PROJETO DE LEI 25/2022

MT deverá criar Programa de Mutirões de Cirurgias Eletivas

Dentre as especialidades com maior demanda estão: Otorrinolaringologia, Ginecologia e Cirurgia Geral. CCJR vai analisar a constitucionalidade do PL

Para reduzir as filas de espera em conjunto com os municípios e entidades públicas e privadas sem fins lucrativos, o deputado Eduardo Botelho (DEM), primeiro-secretário da Assembleia Legislativa, propôs o Projeto de Lei 25/2022, que cria o Programa de Mutirões de Cirurgias Eletivas de Mato Grosso.

Na Comissão de Constituição, Justiça e Redação – CCJR, esse projeto aguarda parecer para entrar em pauta nos próximos meses. Em seu artigo 2º, Mato Grosso fica autorizado a tomar as medidas necessárias para a redução das filas de espera por cirurgias eletivas através de mutirões, considerando os pacientes registrados no Sistema Único de Saúde – SUS.

Para isso, será disponibilizada a lista aos órgãos de controle interno do Executivo e Ministério Público de Mato Grosso que possibilite a verificação da ordem em que cada pessoa se encontra. Caberá ao estado incentivar a realização dos mutirões, definir os locais mais adequados para a realização das cirurgias e fiscalizar a obediência à lista dos pacientes.

Com a aprovação desse projeto, a nova lei será aplicada com recursos da Secretaria Estadual da Saúde e suplementada se necessário.

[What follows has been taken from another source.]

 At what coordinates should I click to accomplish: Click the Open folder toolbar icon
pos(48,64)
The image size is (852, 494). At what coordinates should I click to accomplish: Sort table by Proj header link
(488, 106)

Botelho justifica que o atraso nas cirurgias eletivas aumentou em detrimento à pandemia da Covid-19. E que a fila de espera sempre foi um problema para a população que depende do atendimento público de saúde, sendo necessária a cooperação entre estado, municípios, entidades públicas e privadas.

No projeto, destaca que dentre as especialidades com maior demanda estão: Otorrinolaringologia, Ginecologia e Cirurgia Geral. Cita a grande quantidade de pacientes esperando por cirurgias para retirada de pedras nos rins, ortopédicas e de quadril.

“Daí a necessidade de criação do Programa de Mutirões de Cirurgias Eletivas, para garantir os recursos e reduzir as filas de espera. Peço o apoio dos nobres pares para aprovar este projeto de lei”, afirma Botelho no projeto.